Thursday, September 9, 2010

The Formative 15 part 2: The Best of the Rest

So, like I said in my post on The Formative 15, I started out with about 100 records on my list, but when I had pared it down to 15, there were still some that I really wanted to mention. Since I can never do what I set out to do and just leave it be, I’ll leave those that care with a few more that were close, but didn’t quite make the cut. Amazon links also provided, where possible.

Charlie Daniels Band, “Fire on the Mountain” (1974). Released before the peak of his popularity, this record contains some true classic CDB tunes, including my favorite “Long-Haired Country Boy.” I immediately latched on to the message of that song, and took it on as a kind of personal anthem.
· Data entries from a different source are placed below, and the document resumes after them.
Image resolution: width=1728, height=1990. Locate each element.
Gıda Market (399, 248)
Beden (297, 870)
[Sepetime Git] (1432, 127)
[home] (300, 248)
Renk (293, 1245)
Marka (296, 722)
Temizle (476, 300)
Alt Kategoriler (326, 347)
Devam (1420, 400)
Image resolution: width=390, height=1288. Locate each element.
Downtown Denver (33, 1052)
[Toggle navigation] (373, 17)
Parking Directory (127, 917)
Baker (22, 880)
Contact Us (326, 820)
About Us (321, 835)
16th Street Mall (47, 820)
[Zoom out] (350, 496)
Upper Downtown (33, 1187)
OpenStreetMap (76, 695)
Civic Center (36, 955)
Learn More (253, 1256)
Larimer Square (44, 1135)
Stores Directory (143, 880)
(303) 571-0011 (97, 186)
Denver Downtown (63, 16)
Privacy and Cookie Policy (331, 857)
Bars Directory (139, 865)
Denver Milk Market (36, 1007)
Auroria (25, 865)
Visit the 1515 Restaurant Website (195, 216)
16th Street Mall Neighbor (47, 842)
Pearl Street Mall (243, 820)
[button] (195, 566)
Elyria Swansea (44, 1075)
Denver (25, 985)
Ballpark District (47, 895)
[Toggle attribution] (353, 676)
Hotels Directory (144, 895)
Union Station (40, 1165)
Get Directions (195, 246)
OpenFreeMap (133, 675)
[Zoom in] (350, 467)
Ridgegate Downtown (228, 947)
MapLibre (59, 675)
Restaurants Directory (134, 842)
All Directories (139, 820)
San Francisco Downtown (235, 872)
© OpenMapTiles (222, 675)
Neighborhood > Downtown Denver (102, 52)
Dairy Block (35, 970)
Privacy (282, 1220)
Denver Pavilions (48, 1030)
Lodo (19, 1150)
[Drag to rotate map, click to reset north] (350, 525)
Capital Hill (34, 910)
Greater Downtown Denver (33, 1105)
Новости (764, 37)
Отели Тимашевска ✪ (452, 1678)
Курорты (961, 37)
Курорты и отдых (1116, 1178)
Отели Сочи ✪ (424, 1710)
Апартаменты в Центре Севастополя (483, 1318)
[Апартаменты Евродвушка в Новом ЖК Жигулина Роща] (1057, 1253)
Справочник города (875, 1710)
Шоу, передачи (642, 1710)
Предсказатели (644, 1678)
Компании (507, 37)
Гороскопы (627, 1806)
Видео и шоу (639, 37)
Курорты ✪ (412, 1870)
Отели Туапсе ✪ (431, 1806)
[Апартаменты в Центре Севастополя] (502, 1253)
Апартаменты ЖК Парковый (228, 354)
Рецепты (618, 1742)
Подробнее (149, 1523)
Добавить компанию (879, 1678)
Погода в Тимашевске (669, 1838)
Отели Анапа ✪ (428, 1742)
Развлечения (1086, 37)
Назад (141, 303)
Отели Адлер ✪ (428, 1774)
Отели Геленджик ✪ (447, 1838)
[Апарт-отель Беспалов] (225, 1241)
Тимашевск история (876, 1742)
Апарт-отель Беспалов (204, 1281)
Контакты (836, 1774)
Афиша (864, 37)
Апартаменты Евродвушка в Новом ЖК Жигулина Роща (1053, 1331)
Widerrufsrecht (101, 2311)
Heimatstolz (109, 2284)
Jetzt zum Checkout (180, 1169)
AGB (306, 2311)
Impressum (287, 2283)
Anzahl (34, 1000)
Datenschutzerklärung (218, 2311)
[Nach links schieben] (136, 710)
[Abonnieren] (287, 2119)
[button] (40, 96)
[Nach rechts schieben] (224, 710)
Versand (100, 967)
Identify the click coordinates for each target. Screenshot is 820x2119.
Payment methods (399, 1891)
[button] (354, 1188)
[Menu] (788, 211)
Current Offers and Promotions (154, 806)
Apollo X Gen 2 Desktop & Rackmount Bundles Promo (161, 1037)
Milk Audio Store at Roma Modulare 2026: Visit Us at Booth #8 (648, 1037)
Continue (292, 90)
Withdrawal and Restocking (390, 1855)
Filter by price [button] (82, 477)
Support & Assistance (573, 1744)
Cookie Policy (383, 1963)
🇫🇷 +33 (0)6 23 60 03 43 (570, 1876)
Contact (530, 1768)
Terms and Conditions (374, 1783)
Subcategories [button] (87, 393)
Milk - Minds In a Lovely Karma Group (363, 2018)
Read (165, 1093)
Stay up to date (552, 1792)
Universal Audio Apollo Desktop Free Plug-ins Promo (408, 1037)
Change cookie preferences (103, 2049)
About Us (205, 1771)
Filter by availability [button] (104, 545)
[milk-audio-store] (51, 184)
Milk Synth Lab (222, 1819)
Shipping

Though my long hair has been gone for a while, the idea behind the song still rings true.

Extreme, “II: Pornograffitti” (1990). This one might seem a little weird, but it hit me at a formative time and Nuno Bettencourt’s work here inspired me for years to strive to improve my own guitar playing. Unfortunately, I have to report that the inspiration didn’t quite do the trick, and all these years later, I still stink.

Iron Maiden, “Number of the Beast” (1982). This one, I really wanted to squeeze into my 15, but I just couldn’t find the one I could kick out. It certainly had a lasting effect on my musical tastes. As soon as I heard it, I immediately set out to discover other bands in the NWOBHM. It led me to numerous bands that I count among my favorites, including the other leaders of that pack, Judas Priest. Not to mention, it has my favorite Maiden tune.

Morbid Angel, “Covenant” (1993). This was probably the first “true” death metal record I owned (though, at the time, I counted Slayer, Death and early Sepultura among the “death metal” ranks). I’m still not a huge follower of extreme metal, but this record, and particularly “God of Emptiness,” opened my mind to the snarling, growling beast.

Nine Inch Nails, "Pretty Hate Machine" (1989). This was the first record to show me that all electronic music didn't have to be horrible -- just most of it.

Pantera, “Far Beyond Driven” (1994). Already a Pantera fan from previous released “Cowboys from Hell” and “Vulgar Display of Power,” this one took their music, for me, to a new level. It’s got some of Dime’s best riffs and guitar work, and it set a bar for me that few bands reached in that decade.

Prince, "1999" (1982). This was the first time I heard the f-word on a recording, so I figure it deserves a spot.

The Ramones, “Ramones Mania” (1988). This is another cheat on the list, but you can’t go wrong with 30 of the Ramones’ best songs. It was my introduction to the band and a more fun-loving side of punk that appealed to me, at the time, a little more than the political and angry end of the genre.

Wagner, “Der Ring des Nibelungen.” This is my one high-falutin’ record for the list, and I’ve owned various different versions of the four operas that make up the cycle over the years. Though I’ve always liked classical music for background noise, I like to put Wagner up front. To me, Wagner was the original metal musician.